*Selected text:*
Ms. Brown has been hired as a governess to Teddy Vaughn. Yes, they are bears who are enchanted, which means that they talk and live lives much like human. Teddy is a sweet cub and Ms. Brown loves teaching him, but her necklace gets stolen. Come to find out, there’s a wild human girl living in the house that they’ve named Goldlilocks. She likes to take things, but Ms. Brown still can’t find her necklace. She finds Goldilocks in need of love and wants to help her.

All sounds well, but there are problems brewing. There’s an association that wants to keep the enchanted animals under curfew and take some of their rights away. Mr. Vaughn is part of the underground enchanted animals meeting, which is against the law. Ms. Brown tries to help keep their cover by playing the organ while they “practice” for “church choir.” There’s also some teens running around who are threatening and stealing from everyone, and they want Goldilocks. They’ll do anything, including violence, to get her. The association will do anything to stop Mr. Vaughn from his activities, which includes helping these violent kids. In the midst of this turmoil, Ms. Brown falls in love with Mr. Bentley, but he is betrothed to another woman.

*Data provided:*
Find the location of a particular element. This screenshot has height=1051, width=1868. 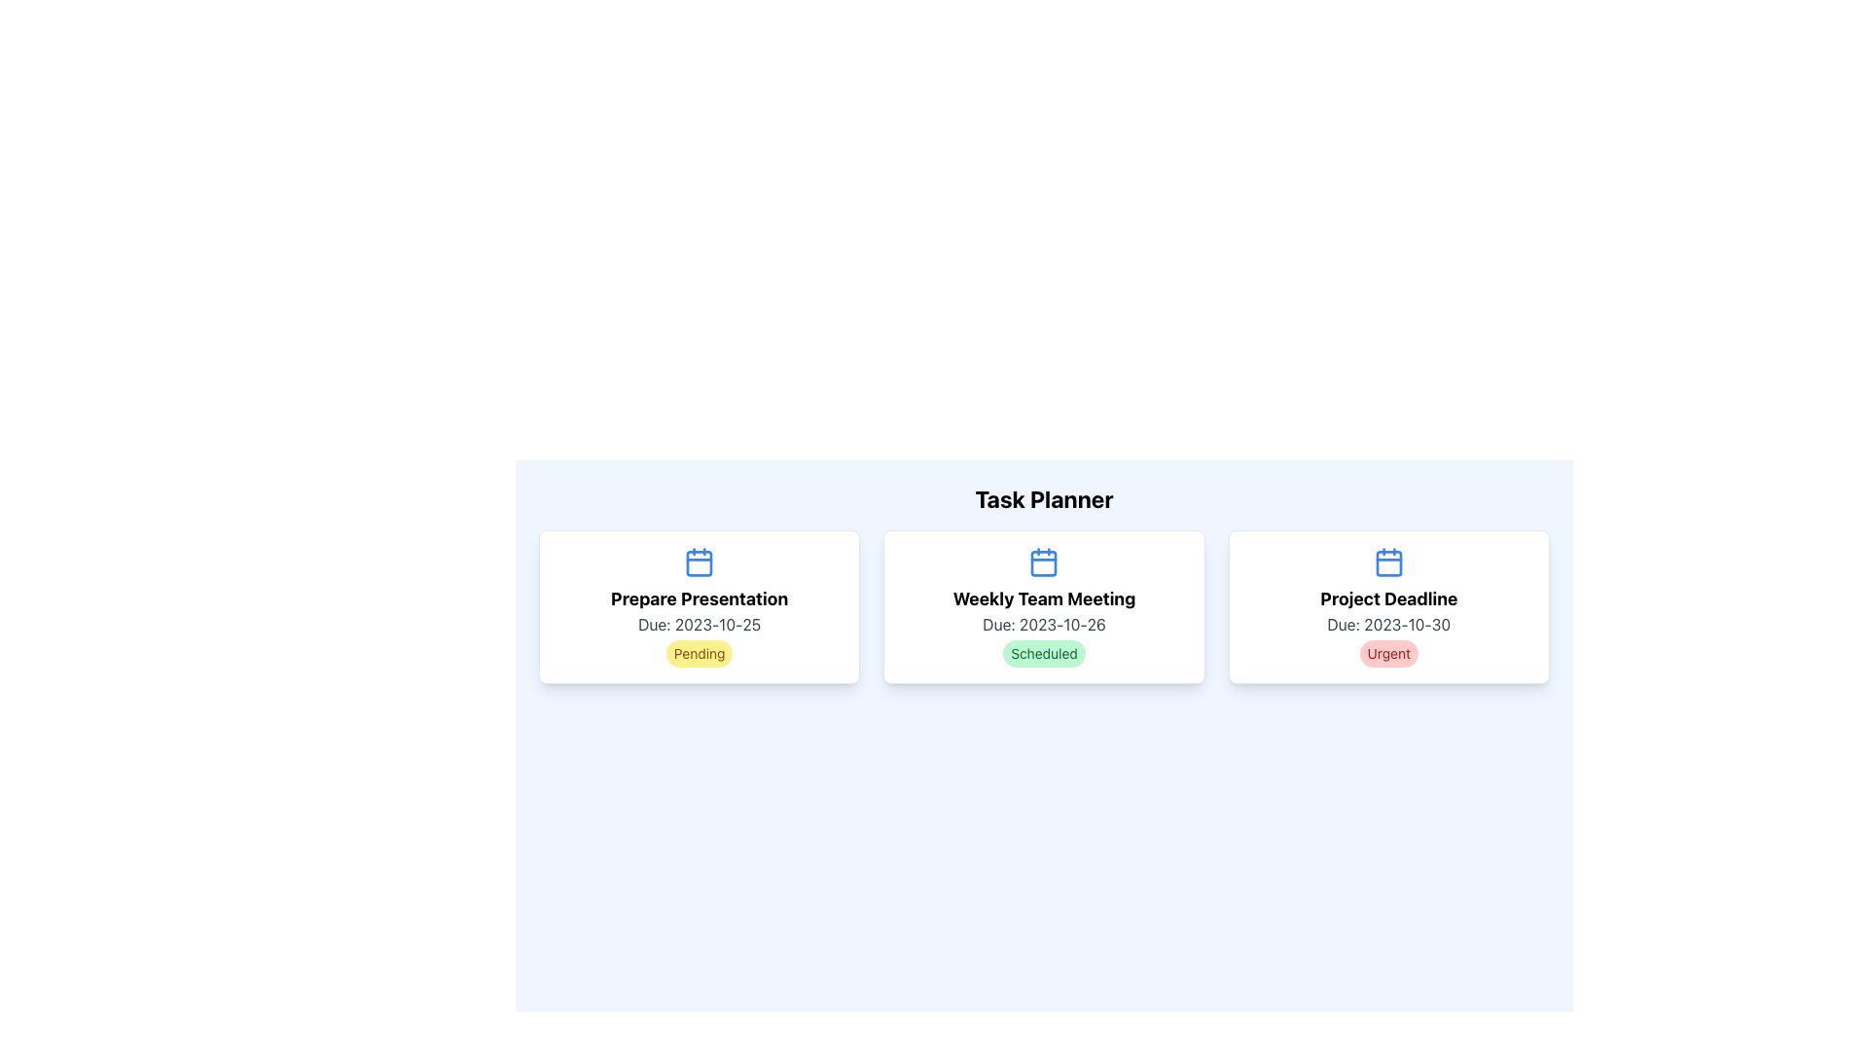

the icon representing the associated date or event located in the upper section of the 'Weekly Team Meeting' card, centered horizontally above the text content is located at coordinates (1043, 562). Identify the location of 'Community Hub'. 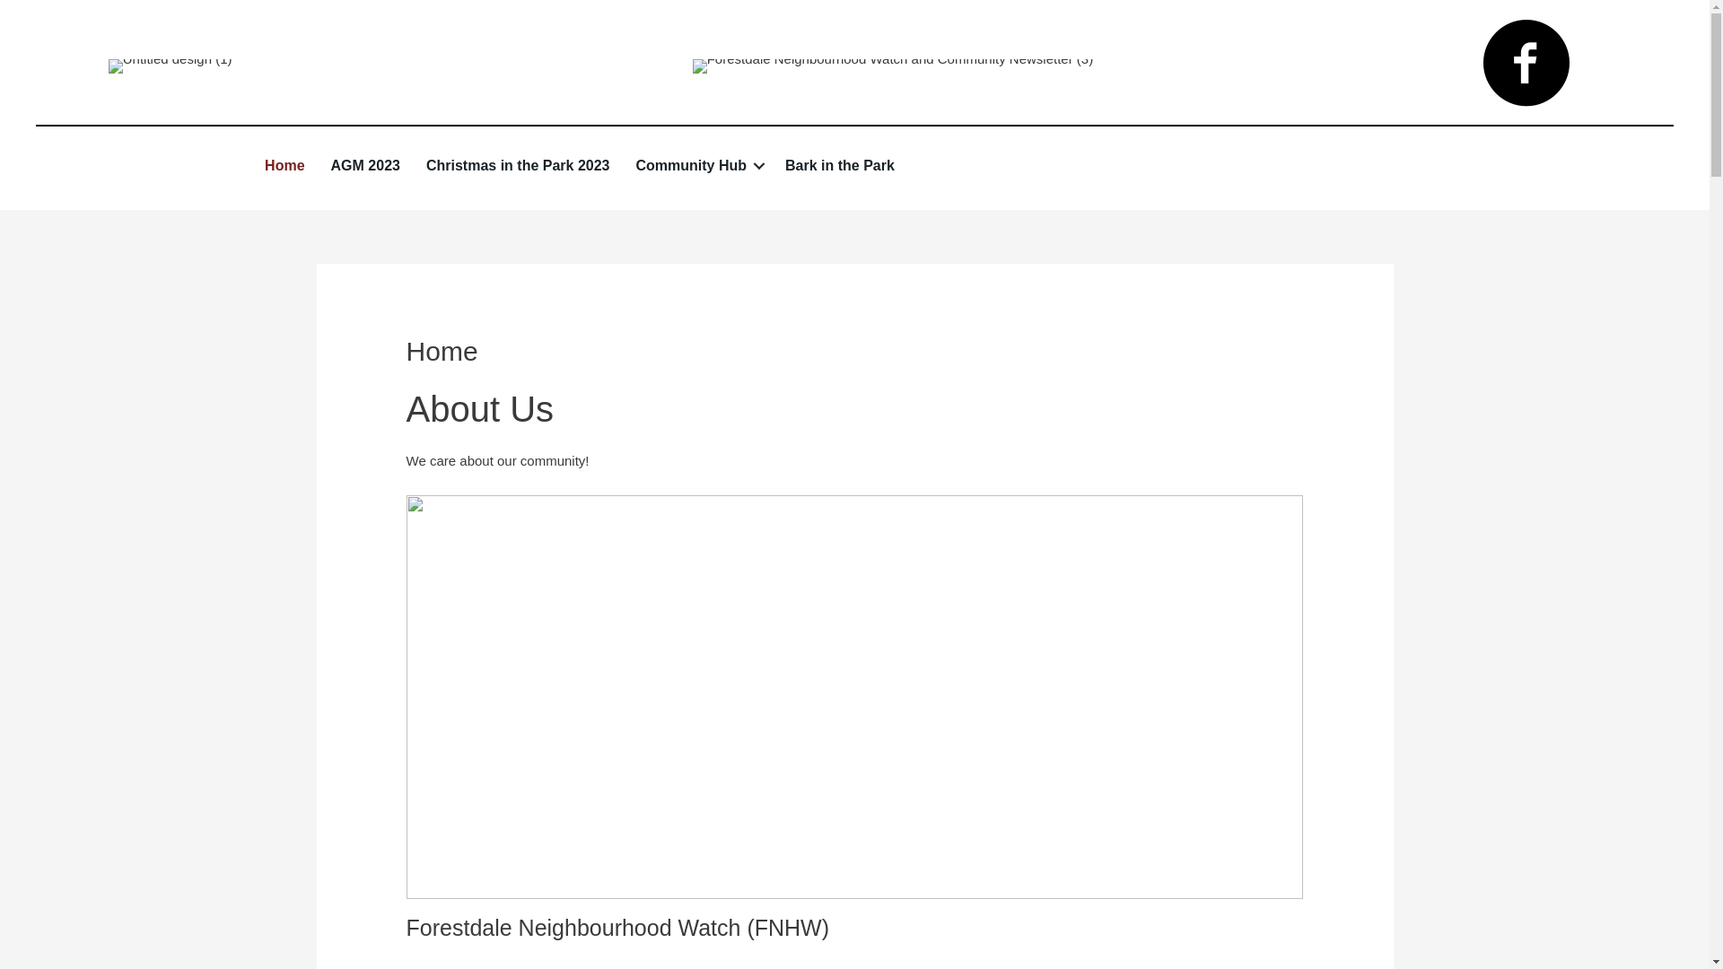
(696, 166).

*Problems to work on:*
• 1. Reproduce the summary of Ms. Brown's story between "All sounds well, but" and "to another woman.", inclusive.
• 2. According to the summary of Ms. Brown's story, what instrument does she play to help the enchanted animals keep their cover?

*Answers to the exercises:*
• 1.
All sounds well, but there are problems brewing. There’s an association that wants to keep the enchanted animals under curfew and take some of their rights away. Mr. Vaughn is part of the underground enchanted animals meeting, which is against the law. Ms. Brown tries to help keep their cover by playing the organ while they “practice” for “church choir.” There’s also some teens running around who are threatening and stealing from everyone, and they want Goldilocks. They’ll do anything, including violence, to get her. The association will do anything to stop Mr. Vaughn from his activities, which includes helping these violent kids. In the midst of this turmoil, Ms. Brown falls in love with Mr. Bentley, but he is betrothed to another woman.

• 2. The organ.